We Can Work It Out ポールのポジティブソング
今回はnoteライター、春木未波さまのリクエストにお応えします。
ポールが婚約者だったジェーンとの関係をモチーフとして歌っている。
We Can Work It Outの「We」はポールとジェーンの事。
ポールは自身の心境を歌詞にすることが多い。特に苦境に陥った時にその傾向が強まるようだ。インタビューでも「曲作りは自分にとっての癒しでもある」と述べている。
ポールにはジェーンのように都会的で上流階級の家庭で育ったエレガントで落ち着いた女性への憧れがあったようだ。
近代国家でありながら、イギリスは未だに階級社会であり、階級は大まかに上流階級、中流階級、労働者階級に分かれている。階級の違いは様々な面で現れるが、分かりやすく身近なのは買い物をする場所。特に決まりは無いが、階級によって普段利用するスーパーマーケットが異なるらしい。
ビートルズのメンバーはみな労働者階級の生まれだった。
ジョンは解散後そんなイギリス社会を「ワーキングクラス・ヒーロー」にて痛烈な歌詞で皮肉っている。👇
君が生まれると直ぐ 連中は自分なんて無力だと思わせる
考える時間なんて全く与えない
最後には苦痛が大きすぎて 何も感じられなくなるのさ~ ♬
ポールとジェーンは婚約後わずか半年で破局を迎える。原因はポールの浮気とされているが、双方の考え方の違いも大きかったのではないか。
ポールは子供の多い大家族を望んでいたが、ジェーンは仕事である女優業を続けたい。その点、リンダは農場で働き、自然の中での子育てを望んだ。
結局のところ、ポールはリンダと結婚する。
後にポールはリンダと離れて夜を明かしたのは、後にも先にも1980年1月に大麻不法所持にて日本で収監された時だけと述懐している。仲睦まじい事この上ない。
もし、ポールがリンダと結婚していなかったら、リンダのいないウイングスになっていた。今となっては想像し難い。
曲の解説に戻ります。
ポールはWe can work it out,(僕らならうまくやれる)とポジティブで楽観的に歌う。
そしてジョンのアイデアでサビ部分ではLife is very short, and there's no time For fussing and fighting, my friend(人生はとても短いから、争ったりなんかして、問題を起こしている暇なんてない)と歌う。
ポールの前向きでポジティブな歌詞と、ジョンの少しせっかちな対比的な歌詞が印象的である。陰と陽、YESとNO、太陽と北風。

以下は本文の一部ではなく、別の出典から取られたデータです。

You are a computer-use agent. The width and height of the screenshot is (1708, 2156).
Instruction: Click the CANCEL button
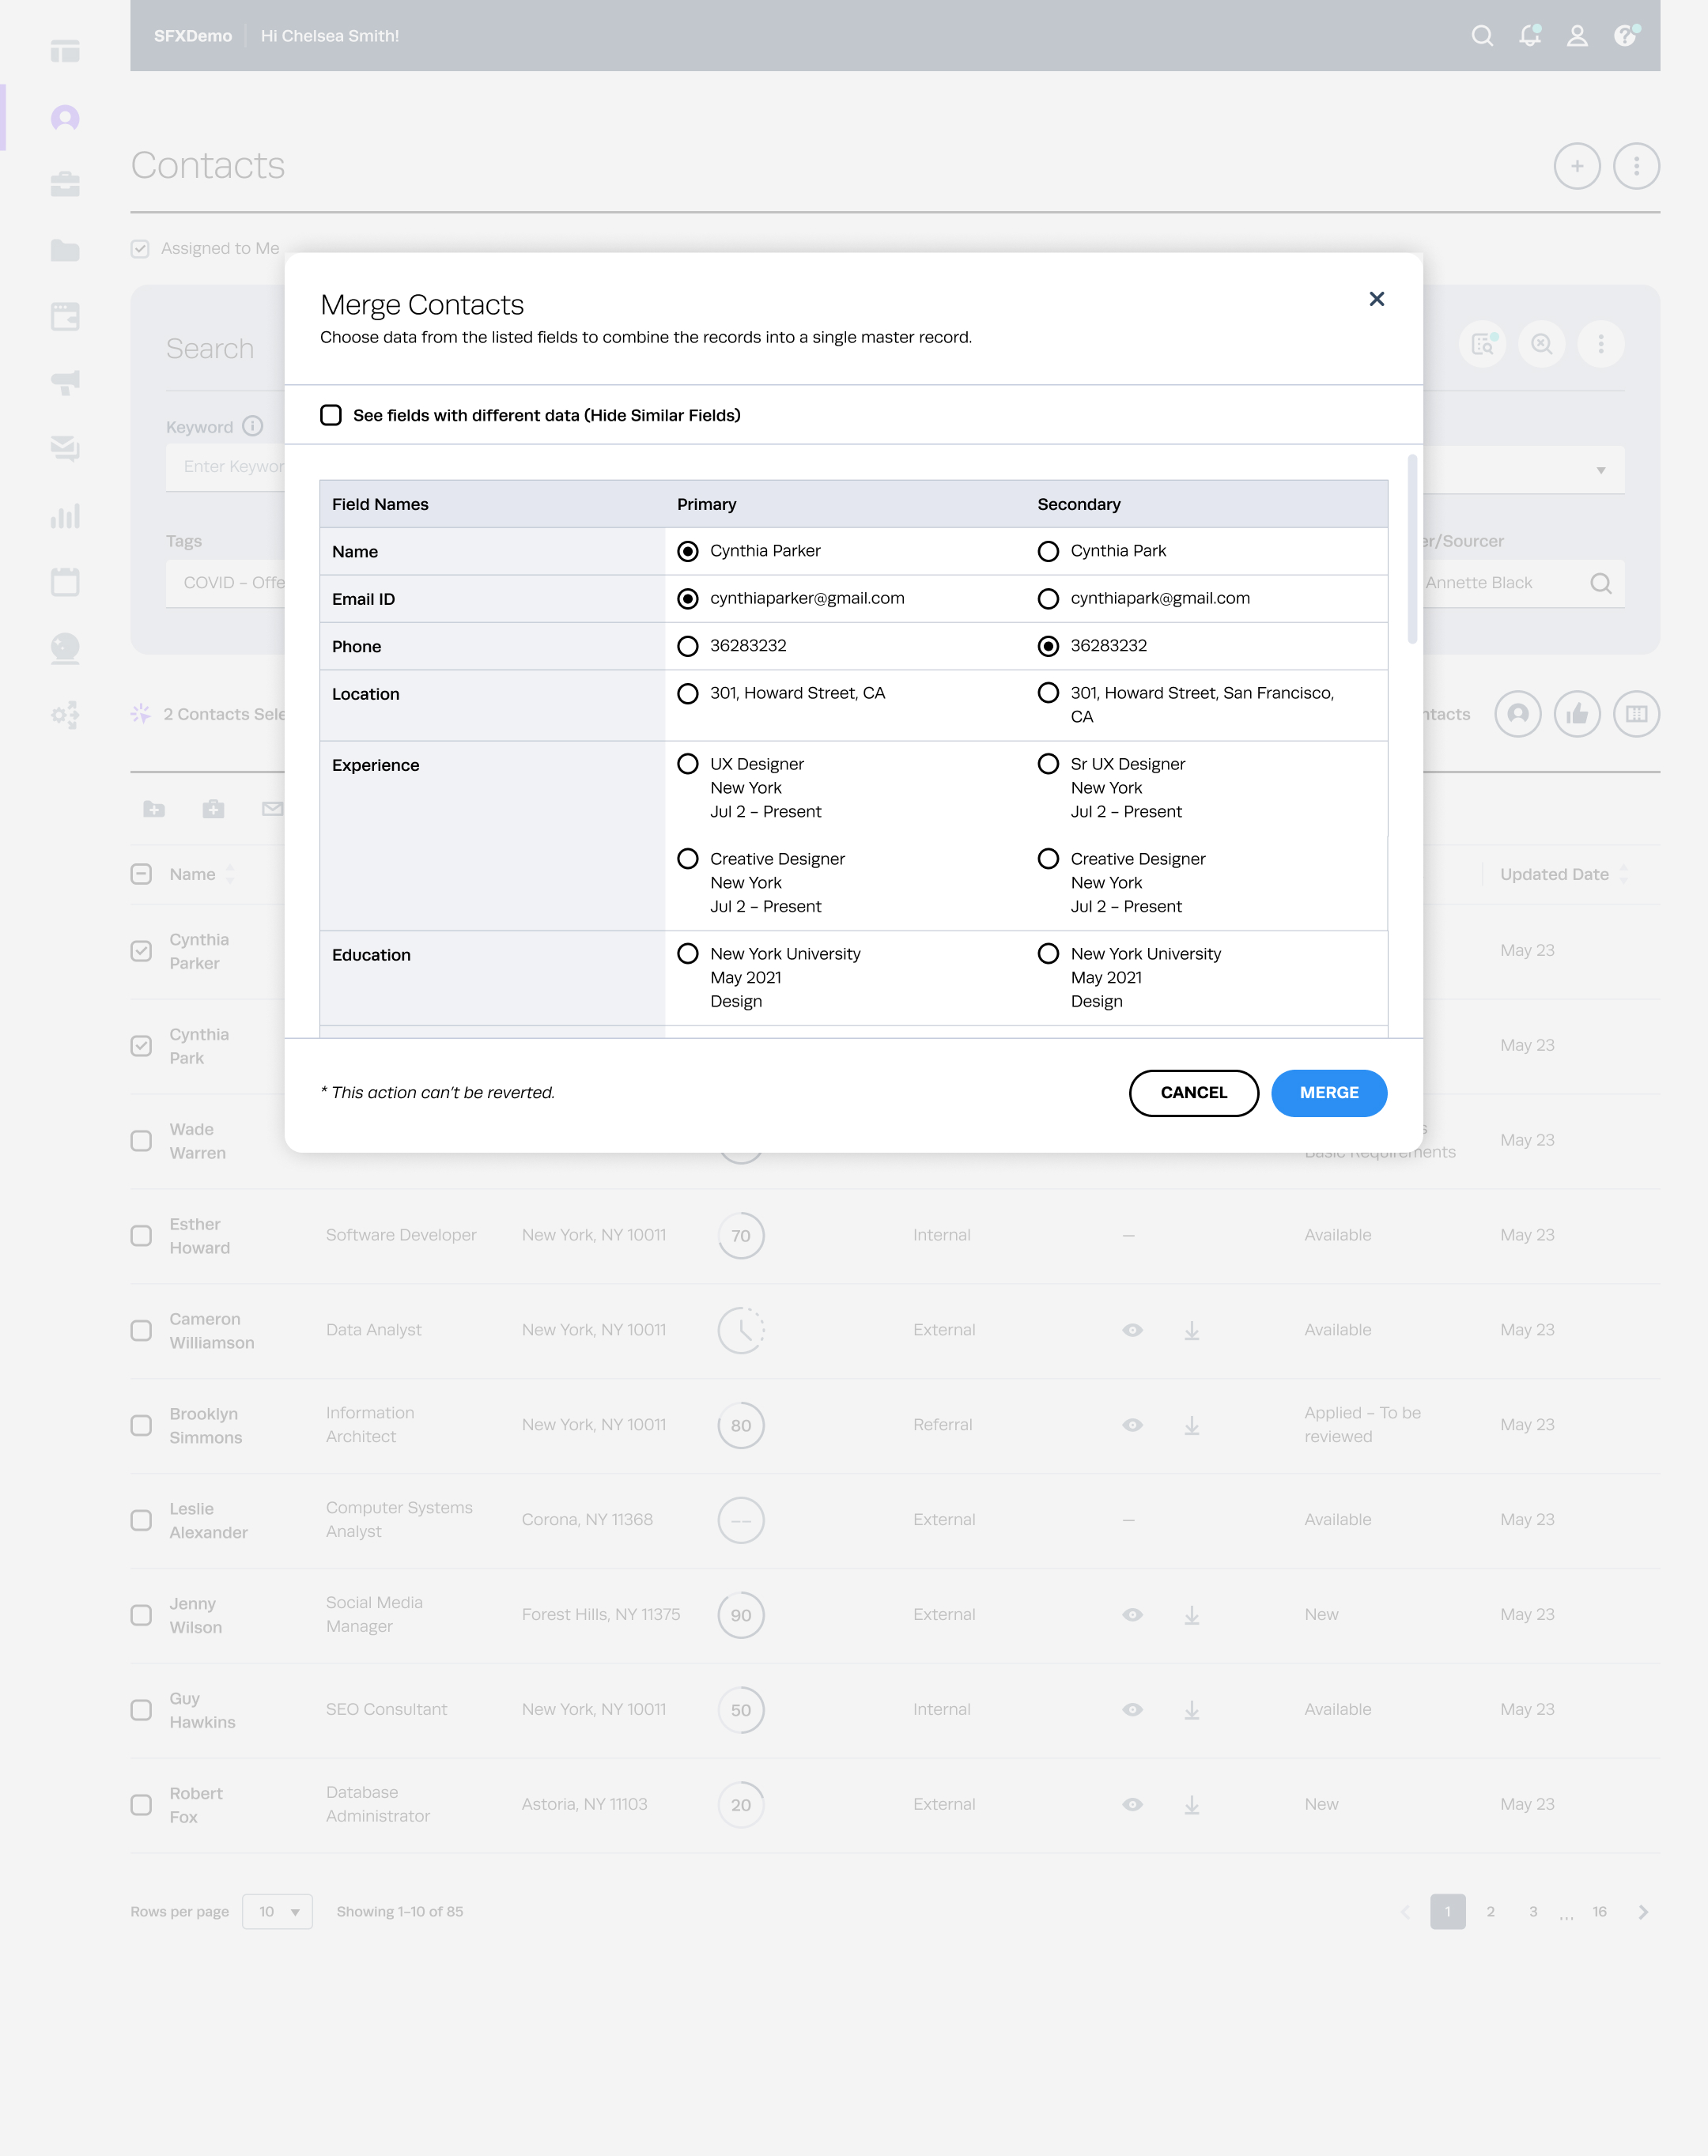1193,1093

ポールとジョンのこういった融合、コントラストがビートルズの魅力につながっているようにも思える。
また、サビ部分をワルツのリズムにしたのはジョージのアイデア。ここでもジョージは良い仕事をしている。そして自らタンバリンを叩きリズムを強調する。
PVではジョンがオルガンを弾いている。この頃のジョンは太っており、自身も「太ったエルビス時代」と振り返っている。ストレス太りだったのだろうか?
ポール作曲「We Can Work It Out」とジョン作曲「Day Tripper」のどちらをシングルA面曲とするかの議論がレコード会社EMIで行われた。
「We Can Work It Out」の方が商業的だとする多数派の意見に対して、ジョンは「Day Tripper」を頑なに主張。結果、史上初の両A面のシングルとして発売される事となった。
当時、ジョンがライブでトレードマーク的に使っていたギター、リッケンバッカーに貼られたセットリスト。
よく見ると、「WORK IT OUT」と「TRIPRER」の文字が確認できる。
A面争いはあったが、どちらもライブには欠かせない大切な曲だったのだろう。